Apologies Worth Making
As 2025 begins, I am noticing that my clients need a more resilient, generous way of repairing the disharmony they create.
Saying I am sorry is not nearly enough especially if the hurtful remark, the sarcasm, the domineering posture has been ongoing.
We all come into our relationships with character flaws - bad communication habits that came from childhood hurts. Ie.,” Nobody will ever get close ever again. “ “ I get to tell you everything that I think and feel just like my mother did "
These reactions are defensive in nature and so automatic we barely notice the effect on our loved ones or ourselves.
Many folks tell me their anger comes whooshing out before they notice. They believe they have no control. “ It’s just the way I am. “
Changing this perception is the work of accountability and repair. We cannot be authentic, wise adults if our self is rooted in immature beliefs.
Becoming conscious of the ways we need to become wiser, more mature, more adult is the work that I do with my clients.
It requires toleration of discomfort and commitment to becoming a better version of yourself. Drafting an apology and acknowledgement of wrong doing is a great way to create new neural pathways in the nervous system and create second order change for your relationship and your family.
Christmas is a much happier event when parents can stay grounded, not loose their traditional cool.
When harmony is broken by disharmony, it is important to own up to your own part of that disconnection. It is a one-way street to start.
1. A timeout may be needed to reestablish the mature you and create a generous apology. When your nervous system is regulated, calmed down and you have a meaningful apology, approach your partner to see if she/he is ready for a conversation.
“ I' ve got something important I’d like to talk to you about. Is now a good time ?”
Do not start this till both people are grounded.
2. Acknowledgement of the mis-step.
“ I yelled at you for no good reason in front of our friends. I believe this is embarrassing and hurtful for you. You may even have felt frightened. I am sorry.

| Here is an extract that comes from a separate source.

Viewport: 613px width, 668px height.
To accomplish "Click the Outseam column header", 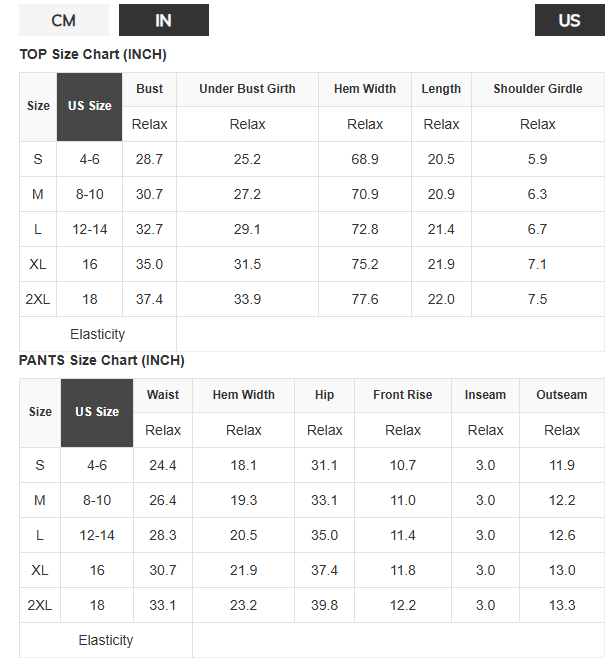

I know this has happened before too many times.And even though I’ve been working on it, here I am again.
It’s a pattern that needs more and immediate attention, so I stop hurting you and others.
What can I do in this moment to help you?"
3. Listen very carefully to the words and do it if possible. Your partner may be in a receptive state and will have some openness to your apology. Or not.
If not, give this person time to re-establish their equilibrium by staying available and compassionate and in your own skin. No hovering.
4. Please consider carefully, communicate and commit to the actions you will now take to address the deeper issues.
ie., I will talk to a well-grounded friend and my support group about this and get their help in containing the nastiness.
I will meditate every morning and read motivational information to help me stay present.
I will talk to a therapist and consider EMDR.
Et cetera
These ideas are influenced by the work of Terry Real.